**WHAT TO WORK ON:** Copy out, character for character, the stretch of records from the line containing "Where should I click to: Open" through the end of the records.

** Start MATERIAL PROVIDED **

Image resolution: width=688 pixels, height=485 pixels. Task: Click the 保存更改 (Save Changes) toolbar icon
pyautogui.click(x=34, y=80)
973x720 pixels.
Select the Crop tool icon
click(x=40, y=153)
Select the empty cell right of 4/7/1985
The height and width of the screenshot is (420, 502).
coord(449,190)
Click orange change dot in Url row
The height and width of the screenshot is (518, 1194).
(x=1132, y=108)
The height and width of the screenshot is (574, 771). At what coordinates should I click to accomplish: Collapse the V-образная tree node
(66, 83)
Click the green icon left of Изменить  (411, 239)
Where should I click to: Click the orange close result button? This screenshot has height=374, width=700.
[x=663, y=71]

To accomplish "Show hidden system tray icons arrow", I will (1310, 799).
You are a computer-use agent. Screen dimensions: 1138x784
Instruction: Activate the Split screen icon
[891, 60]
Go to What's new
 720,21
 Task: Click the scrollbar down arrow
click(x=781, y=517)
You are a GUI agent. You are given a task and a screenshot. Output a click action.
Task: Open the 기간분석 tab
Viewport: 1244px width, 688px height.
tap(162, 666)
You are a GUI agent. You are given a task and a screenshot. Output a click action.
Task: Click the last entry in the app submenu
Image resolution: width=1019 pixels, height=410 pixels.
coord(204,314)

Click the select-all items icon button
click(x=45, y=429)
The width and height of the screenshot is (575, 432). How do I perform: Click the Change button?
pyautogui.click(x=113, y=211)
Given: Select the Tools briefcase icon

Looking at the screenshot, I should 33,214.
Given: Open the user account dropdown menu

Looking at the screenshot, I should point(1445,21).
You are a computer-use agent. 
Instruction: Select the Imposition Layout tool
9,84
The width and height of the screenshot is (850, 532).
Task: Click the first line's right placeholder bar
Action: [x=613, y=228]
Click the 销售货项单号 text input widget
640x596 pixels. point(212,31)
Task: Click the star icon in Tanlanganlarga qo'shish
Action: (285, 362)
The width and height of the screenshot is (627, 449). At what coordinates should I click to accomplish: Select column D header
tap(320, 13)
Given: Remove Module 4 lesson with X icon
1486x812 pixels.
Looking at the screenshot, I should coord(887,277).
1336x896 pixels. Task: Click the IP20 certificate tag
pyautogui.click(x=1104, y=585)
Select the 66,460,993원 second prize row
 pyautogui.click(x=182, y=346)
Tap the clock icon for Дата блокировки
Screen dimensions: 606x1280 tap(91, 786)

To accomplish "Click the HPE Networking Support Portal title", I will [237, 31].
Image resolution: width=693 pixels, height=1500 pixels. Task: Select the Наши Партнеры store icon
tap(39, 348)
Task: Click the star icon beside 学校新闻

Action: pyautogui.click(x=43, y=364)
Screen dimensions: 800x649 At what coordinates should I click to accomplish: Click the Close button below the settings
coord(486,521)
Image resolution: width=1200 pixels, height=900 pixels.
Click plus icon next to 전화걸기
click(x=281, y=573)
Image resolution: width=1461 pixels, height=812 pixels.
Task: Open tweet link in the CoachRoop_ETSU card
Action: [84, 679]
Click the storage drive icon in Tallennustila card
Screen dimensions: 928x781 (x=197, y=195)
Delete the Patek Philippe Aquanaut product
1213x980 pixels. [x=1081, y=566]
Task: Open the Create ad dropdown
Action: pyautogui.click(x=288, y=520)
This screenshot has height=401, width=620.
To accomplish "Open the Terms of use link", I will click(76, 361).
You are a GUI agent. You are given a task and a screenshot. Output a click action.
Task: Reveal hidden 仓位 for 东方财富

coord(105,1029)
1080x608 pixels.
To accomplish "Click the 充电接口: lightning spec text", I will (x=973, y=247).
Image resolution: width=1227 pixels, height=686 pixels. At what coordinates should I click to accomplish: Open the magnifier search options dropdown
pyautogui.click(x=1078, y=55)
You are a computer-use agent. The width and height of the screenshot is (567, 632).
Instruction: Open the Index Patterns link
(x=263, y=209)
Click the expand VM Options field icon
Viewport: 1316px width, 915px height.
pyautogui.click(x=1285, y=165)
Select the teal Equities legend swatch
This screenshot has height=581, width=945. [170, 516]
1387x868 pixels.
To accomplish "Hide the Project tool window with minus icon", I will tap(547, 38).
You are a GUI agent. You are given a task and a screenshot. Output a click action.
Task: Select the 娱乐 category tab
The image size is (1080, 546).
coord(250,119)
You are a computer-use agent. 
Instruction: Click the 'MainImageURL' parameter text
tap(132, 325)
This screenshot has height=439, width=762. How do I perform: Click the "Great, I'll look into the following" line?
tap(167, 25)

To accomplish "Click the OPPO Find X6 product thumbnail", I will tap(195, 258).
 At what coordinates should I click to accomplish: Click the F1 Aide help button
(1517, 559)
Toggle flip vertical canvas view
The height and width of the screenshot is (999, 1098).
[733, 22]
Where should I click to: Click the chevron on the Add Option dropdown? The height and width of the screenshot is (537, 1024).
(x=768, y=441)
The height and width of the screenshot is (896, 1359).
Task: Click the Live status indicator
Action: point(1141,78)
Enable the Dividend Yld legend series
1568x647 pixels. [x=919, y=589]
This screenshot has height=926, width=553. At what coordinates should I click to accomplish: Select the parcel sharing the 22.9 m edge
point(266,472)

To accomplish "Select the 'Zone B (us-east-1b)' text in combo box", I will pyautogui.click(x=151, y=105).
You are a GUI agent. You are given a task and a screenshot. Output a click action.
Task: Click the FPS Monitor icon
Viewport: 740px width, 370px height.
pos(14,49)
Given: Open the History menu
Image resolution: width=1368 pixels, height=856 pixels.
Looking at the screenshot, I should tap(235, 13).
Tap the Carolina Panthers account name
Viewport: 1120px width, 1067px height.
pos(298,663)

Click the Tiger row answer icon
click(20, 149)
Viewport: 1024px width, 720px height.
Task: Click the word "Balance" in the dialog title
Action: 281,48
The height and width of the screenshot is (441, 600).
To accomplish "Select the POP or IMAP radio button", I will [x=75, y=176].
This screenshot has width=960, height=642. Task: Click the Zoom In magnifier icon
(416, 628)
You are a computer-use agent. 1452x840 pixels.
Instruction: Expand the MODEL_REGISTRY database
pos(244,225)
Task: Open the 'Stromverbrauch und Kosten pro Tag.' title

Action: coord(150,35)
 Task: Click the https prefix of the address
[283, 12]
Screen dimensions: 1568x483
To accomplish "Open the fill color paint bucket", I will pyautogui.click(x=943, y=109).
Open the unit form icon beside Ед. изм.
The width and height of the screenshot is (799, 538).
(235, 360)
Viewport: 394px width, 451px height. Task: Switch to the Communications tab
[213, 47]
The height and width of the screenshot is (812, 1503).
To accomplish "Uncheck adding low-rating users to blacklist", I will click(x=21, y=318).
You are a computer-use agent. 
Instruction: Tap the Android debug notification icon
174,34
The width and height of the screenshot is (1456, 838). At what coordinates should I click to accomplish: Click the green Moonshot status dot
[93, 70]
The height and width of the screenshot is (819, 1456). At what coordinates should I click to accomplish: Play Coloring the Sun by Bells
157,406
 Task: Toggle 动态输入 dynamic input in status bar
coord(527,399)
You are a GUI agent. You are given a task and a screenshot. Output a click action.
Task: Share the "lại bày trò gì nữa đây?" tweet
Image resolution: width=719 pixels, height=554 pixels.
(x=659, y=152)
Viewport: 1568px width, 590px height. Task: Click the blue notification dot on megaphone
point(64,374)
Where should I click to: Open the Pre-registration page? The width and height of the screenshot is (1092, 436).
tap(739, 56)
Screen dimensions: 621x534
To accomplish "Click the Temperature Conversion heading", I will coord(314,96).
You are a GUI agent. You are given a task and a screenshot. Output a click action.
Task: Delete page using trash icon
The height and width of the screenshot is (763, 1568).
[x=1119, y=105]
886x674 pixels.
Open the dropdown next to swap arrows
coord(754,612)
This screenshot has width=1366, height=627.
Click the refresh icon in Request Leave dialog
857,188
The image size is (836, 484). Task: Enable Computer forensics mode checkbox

** End MATERIAL PROVIDED **

**THE OUTPUT:**
Where should I click to: Open the Pre-registration page? The width and height of the screenshot is (1092, 436).
tap(739, 56)
Screen dimensions: 621x534
To accomplish "Click the Temperature Conversion heading", I will coord(314,96).
You are a GUI agent. You are given a task and a screenshot. Output a click action.
Task: Delete page using trash icon
The height and width of the screenshot is (763, 1568).
[x=1119, y=105]
886x674 pixels.
Open the dropdown next to swap arrows
coord(754,612)
This screenshot has width=1366, height=627.
Click the refresh icon in Request Leave dialog
857,188
The image size is (836, 484). Task: Enable Computer forensics mode checkbox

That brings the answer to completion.